As the biological and technological converge through improved medical devices, there will be questions about their use, and about the use of the data generated by those devices.

  • Wearable and implantable devices are here, and already gathering data. Eventually, there will be millions of bits of data out there about the health of individuals and populations.
    • Will it be ethical for a third party to purchase that information, and use it in their business intelligence efforts?
    • Will it be ethical for our government to have that information? And, if we are agreeable to that—will it be ethical for our government to share that information with other governments?
  • As we engage in efforts to map the electrical complexities of the human brain, we will develop a roadmap that allows us to once and for all see the pathways for memory, for emotion, for reasoning, and for countless other neural activities. We will be able to effect dramatic change in the human mind.
    • Will it be ethical to alter those pathways? If so, where will the line for alterations be drawn? Brain injuries? Mental illness? Developmental disabilities? More to the point—who decides? The patient? The caregiver?
    • Will it be ethical to enhance the human mind? If we know the neural pathways, it is a short step to recreating them. What choices will need to be made when the brain of a Nobel Prize winner can be downloaded from the cloud—and uploaded into the mind of a ten-year-old?
    • As machine learning improves, there will be questions about what should be given over, as a responsibility, to an artificial agent—and what should not.
    • Will it be ethical for artificial agents to determine the outcome of elections, based upon data from the populace?
    • If so, who determines what data will be utilized? Who determines what individuals the data will be gathered from?
  • Will it be ethical for artificial agents to determine the outcome of healthcare treatments, based upon a combination of your data and data from a larger cohort?
    • If so, will it be you who makes a treatment decision, based upon the input from that artificial agent? Or your doctor? Or the hospital? Or an insurance company?As those bent on exploiting technology for nefarious purposes create new crimes in the digital world, there will be questions about what actions should, and should not, be undertaken to foil their efforts.
  • Will it be ethical to commit small crimes in order to catch those committing more significant crimes?
    • Is the invasion of an individual’s privacy at a decision-making level justified when trying to save a thousand lives? Is it justified when trying to save just one?
  • Will it be ethical to use the private data of a population to anticipate criminal or terroristic behavior?
    • Who will use that data? Governments? The private sector? Local police forces?
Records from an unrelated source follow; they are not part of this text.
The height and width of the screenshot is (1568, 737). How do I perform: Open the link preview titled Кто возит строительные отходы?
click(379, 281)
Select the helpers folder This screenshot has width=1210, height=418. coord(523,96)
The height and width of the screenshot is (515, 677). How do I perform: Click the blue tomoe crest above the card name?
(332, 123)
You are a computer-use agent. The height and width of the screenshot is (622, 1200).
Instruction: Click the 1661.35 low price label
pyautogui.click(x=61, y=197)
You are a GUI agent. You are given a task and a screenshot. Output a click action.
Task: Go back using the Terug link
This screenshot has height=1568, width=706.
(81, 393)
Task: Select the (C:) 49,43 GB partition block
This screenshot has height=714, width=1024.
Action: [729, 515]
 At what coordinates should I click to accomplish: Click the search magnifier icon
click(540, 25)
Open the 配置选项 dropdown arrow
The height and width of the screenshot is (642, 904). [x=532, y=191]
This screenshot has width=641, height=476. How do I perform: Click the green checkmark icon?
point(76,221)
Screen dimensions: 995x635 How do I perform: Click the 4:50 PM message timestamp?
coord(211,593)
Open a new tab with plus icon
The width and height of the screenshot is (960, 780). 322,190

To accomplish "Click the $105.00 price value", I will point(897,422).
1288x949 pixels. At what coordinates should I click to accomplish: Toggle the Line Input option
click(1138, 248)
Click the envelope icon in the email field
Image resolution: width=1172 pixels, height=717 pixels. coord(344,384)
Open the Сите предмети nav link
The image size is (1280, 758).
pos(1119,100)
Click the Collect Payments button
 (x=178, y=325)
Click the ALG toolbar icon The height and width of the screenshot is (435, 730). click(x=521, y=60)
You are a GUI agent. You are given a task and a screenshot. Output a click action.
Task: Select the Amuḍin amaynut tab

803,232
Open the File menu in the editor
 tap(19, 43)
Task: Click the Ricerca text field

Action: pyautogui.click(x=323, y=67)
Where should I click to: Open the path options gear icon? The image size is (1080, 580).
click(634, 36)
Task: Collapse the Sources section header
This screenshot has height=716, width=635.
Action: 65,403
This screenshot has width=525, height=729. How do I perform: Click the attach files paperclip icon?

I know that today and tomorrow, topics such as these have been and will be the focus of your discussions. As I said at the outset, the Symposium’s theme of “Ethics And…” was an exceptional choice, for it points to the breadth and scope of how many facets of our lives, our professions, and our societies require ethical choices and right action.

We all bring different perspectives to the practice of ethics, and what is a “right” choice, as we would define it. But at the core of all of this lies a deep and abiding commitment to the health, well-being, and future of our families, our communities, and our world.